_WHAT IS REQUIRED_. The answer must consist only of the lines from the line with "Viewport: 1551px width, 691px" to the line with "Task: Reply to the pinned Jan 23 post", both included, exactly as they stand below.

_SOURCE MATERIAL_.
/---

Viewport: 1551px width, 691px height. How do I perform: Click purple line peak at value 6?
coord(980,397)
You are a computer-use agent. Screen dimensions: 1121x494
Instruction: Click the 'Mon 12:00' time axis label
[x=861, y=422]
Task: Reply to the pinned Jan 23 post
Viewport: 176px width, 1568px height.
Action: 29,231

\---
/---

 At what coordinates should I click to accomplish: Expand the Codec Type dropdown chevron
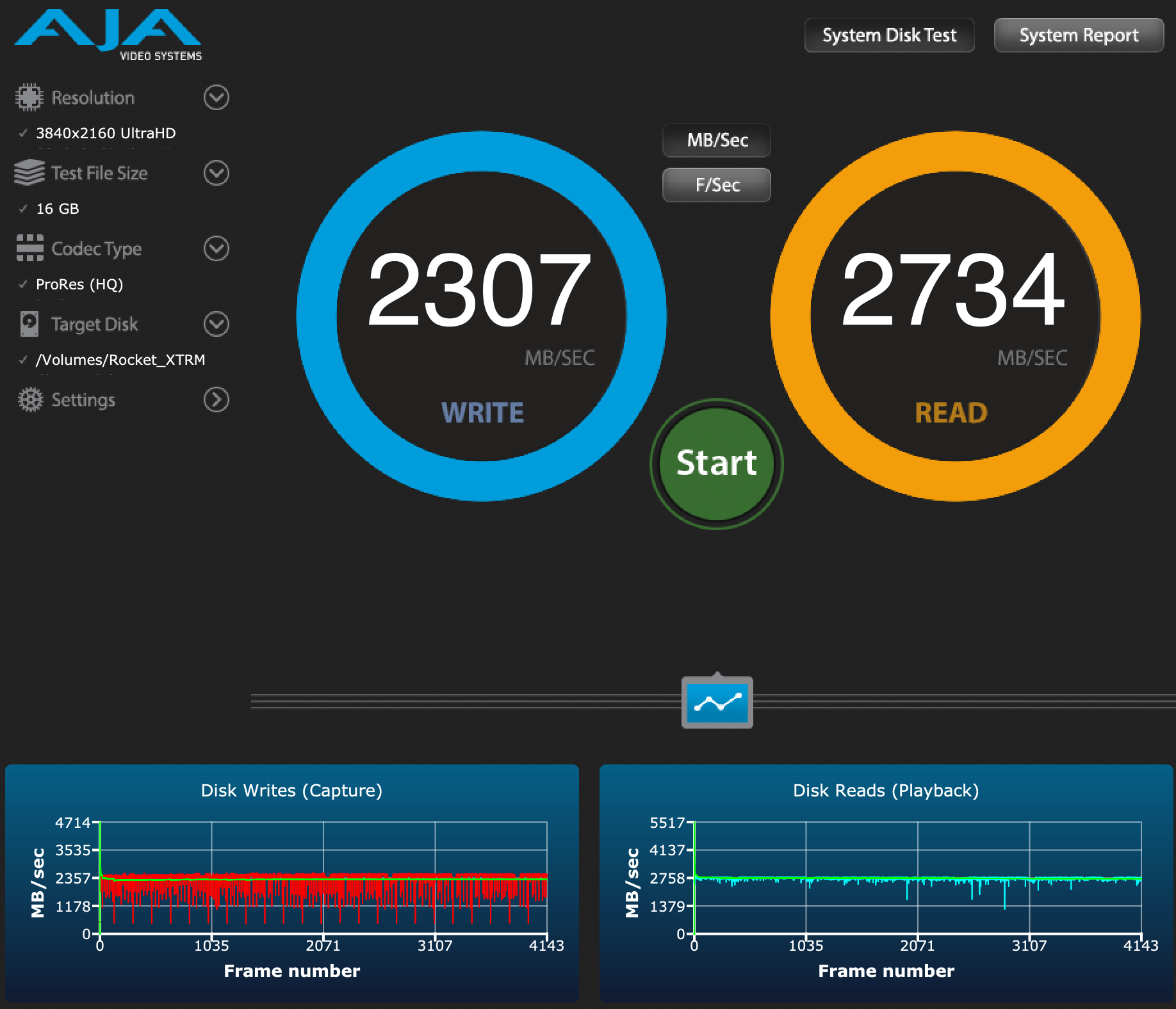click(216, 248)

\---

_ANSWER SECTION_.
Viewport: 1551px width, 691px height. How do I perform: Click purple line peak at value 6?
coord(980,397)
You are a computer-use agent. Screen dimensions: 1121x494
Instruction: Click the 'Mon 12:00' time axis label
[x=861, y=422]
Task: Reply to the pinned Jan 23 post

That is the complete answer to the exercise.